We note that this result was achieved solely by relying on data obtained in standard MD simulations. This aspect is particularly relevant, as the simulations were performed in absence of the channel, whose size is substantially larger than that of TAM. Consequently, we stress that valuable biological information, otherwise obtained via large-scale, multicomplex simulations, bioinformatic approaches, or experiments, can be retrieved by means of straightforward simulations of the molecule of interest in the absence of its substrate.
For AKE (Figure S3), we find that for N = Nα the external, solvent-exposed part of the LID domain is heavily coarse-grained, while its internal region is more conserved. The CORE region of the protein is always largely retained, without noteworthy peaks in probability. Such peaks, on the contrary, appear in correspondence to the terminal nitrogens of ARG36, LYS57, and ARG88 (Pcons(NH2, ARG36) = 0.52; Pcons(NZ, LYS57) = 0.48; Pcons(NH2, ARG88) = 0.58). The two arginines are located in the internal region of the NMP arm, at the interface with the LID domain. ARG88 is known to be the most important residue for catalytic activity,68,69 being central in the process of phosphoryl transfer.70 Phenylglyoxal,71 a drug that mutates ARG88 to a glycine, has been shown to substantially hamper the catalytic capacity of the enzyme.70 ARG36 is also bound to phosphate atoms.69 Finally, LYS57 is on the external part of NMP and has been identified to play a pivotal role in collaboration with ARG88 to block the release of adenine from the hydrophobic pocket of the protein.72 More generally, this amino acid is crucial for stabilizing the closed conformation of the kinase,73,74 which was never observed throughout the simulation. The overall probability pattern persists as N increases, even though it is less pronounced.

§ **RECORD EXTRACTS**

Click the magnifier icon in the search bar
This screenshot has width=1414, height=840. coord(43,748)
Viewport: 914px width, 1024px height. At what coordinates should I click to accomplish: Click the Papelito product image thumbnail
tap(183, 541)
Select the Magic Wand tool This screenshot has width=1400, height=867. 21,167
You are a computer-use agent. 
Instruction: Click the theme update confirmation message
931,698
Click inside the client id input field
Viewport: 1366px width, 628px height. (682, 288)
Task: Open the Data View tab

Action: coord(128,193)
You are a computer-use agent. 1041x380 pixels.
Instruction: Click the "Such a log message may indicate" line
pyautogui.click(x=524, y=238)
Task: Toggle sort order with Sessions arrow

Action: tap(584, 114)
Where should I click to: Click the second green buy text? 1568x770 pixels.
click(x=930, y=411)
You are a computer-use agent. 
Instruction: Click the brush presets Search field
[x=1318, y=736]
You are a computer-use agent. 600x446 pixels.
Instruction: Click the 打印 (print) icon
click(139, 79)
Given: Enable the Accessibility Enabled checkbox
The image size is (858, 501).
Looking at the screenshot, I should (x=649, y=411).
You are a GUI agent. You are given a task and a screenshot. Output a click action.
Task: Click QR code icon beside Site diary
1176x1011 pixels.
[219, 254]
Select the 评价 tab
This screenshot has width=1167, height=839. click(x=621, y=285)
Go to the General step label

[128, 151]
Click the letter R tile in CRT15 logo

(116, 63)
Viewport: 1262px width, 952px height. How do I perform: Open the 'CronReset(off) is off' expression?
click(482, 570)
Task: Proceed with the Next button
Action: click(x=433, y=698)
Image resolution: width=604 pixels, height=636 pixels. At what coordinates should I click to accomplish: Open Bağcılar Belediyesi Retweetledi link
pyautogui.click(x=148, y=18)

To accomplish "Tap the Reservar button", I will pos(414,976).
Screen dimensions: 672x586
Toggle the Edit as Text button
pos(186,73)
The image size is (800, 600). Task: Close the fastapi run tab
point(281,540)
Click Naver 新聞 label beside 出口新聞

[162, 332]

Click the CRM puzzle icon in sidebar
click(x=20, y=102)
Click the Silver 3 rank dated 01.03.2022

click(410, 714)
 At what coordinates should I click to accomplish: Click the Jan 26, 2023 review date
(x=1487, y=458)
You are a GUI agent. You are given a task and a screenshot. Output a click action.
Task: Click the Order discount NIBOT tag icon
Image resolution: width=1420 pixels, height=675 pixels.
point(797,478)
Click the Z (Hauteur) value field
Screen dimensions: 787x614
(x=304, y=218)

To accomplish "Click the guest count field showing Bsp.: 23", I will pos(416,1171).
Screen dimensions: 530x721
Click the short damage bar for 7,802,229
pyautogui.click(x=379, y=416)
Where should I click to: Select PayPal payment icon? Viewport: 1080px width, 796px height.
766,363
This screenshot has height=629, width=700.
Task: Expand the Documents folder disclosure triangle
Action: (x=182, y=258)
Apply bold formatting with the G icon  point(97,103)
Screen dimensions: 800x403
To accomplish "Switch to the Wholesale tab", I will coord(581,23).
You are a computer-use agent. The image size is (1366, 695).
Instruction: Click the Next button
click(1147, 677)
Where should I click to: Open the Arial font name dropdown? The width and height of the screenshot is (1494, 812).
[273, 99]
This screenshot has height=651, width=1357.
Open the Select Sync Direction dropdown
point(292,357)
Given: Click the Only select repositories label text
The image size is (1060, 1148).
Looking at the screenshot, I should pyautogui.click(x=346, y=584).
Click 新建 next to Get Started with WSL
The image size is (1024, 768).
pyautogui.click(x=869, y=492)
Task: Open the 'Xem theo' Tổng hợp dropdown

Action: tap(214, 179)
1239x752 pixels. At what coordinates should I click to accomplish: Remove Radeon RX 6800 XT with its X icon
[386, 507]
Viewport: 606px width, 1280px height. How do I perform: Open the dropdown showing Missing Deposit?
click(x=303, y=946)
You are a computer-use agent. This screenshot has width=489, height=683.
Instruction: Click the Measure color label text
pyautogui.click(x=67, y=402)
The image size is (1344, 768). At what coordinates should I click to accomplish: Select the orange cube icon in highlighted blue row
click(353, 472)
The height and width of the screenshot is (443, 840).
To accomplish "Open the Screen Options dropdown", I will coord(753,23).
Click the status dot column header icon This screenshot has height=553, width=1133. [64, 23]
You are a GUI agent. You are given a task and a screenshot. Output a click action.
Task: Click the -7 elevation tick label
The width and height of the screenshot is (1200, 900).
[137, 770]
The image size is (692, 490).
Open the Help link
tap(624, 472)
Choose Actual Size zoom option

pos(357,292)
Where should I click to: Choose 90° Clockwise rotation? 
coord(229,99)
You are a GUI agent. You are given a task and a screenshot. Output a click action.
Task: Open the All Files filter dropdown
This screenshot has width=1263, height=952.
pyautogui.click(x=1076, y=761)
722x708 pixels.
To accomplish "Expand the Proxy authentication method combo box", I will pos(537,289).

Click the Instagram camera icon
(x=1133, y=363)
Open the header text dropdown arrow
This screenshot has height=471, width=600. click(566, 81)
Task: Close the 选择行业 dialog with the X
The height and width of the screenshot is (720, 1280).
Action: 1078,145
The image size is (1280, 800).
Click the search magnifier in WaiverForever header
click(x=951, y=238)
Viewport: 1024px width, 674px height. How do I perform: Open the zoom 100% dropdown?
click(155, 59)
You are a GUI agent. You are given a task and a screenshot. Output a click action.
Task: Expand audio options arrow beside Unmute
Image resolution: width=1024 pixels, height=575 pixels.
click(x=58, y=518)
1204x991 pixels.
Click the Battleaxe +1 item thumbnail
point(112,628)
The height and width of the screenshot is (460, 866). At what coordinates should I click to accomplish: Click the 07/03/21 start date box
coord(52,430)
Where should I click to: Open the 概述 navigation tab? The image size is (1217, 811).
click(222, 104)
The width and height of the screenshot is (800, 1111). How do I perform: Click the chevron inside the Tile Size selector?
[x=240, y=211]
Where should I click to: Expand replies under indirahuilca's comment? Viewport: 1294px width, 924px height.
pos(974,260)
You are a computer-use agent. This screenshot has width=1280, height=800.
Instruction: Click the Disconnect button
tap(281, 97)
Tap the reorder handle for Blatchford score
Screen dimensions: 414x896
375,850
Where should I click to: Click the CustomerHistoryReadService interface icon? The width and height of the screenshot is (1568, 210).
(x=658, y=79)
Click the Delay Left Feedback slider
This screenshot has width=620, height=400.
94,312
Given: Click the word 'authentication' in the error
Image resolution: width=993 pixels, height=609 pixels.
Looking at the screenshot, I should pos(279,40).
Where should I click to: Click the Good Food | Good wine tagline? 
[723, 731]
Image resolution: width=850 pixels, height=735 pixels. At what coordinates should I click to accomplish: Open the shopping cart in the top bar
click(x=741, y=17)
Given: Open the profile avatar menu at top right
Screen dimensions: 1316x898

§ **TASKS TO CARRY OUT**
**a)** Update the provided text between "We note that" and "of its substrate.", inclusive, replacing "channel" with "pore".
**b)** According to the provided text, which residue is known to be the most important for the catalytic activity of AKE?
**c)** Say whether each statement agrees with the provided text, answering yes or no and quoting the deciding words. (i) The CORE region of AKE shows noteworthy peaks in probability. (ii) LYS57 lies on the external part of NMP. (iii) The closed conformation of the kinase was observed during the simulation.
The data are not required for this work.

§ **OUTPUTS BY TASK**
**a)**
We note that this result was achieved solely by relying on data obtained in standard MD simulations. This aspect is particularly relevant, as the simulations were performed in absence of the pore, whose size is substantially larger than that of TAM. Consequently, we stress that valuable biological information, otherwise obtained via large-scale, multicomplex simulations, bioinformatic approaches, or experiments, can be retrieved by means of straightforward simulations of the molecule of interest in the absence of its substrate.

**b)** ARG88

**c)**
(i) No: "The CORE region of the protein is always largely retained, without noteworthy peaks in probability."
(ii) Yes: "LYS57 is on the external part of NMP"
(iii) No: "which was never observed throughout the simulation"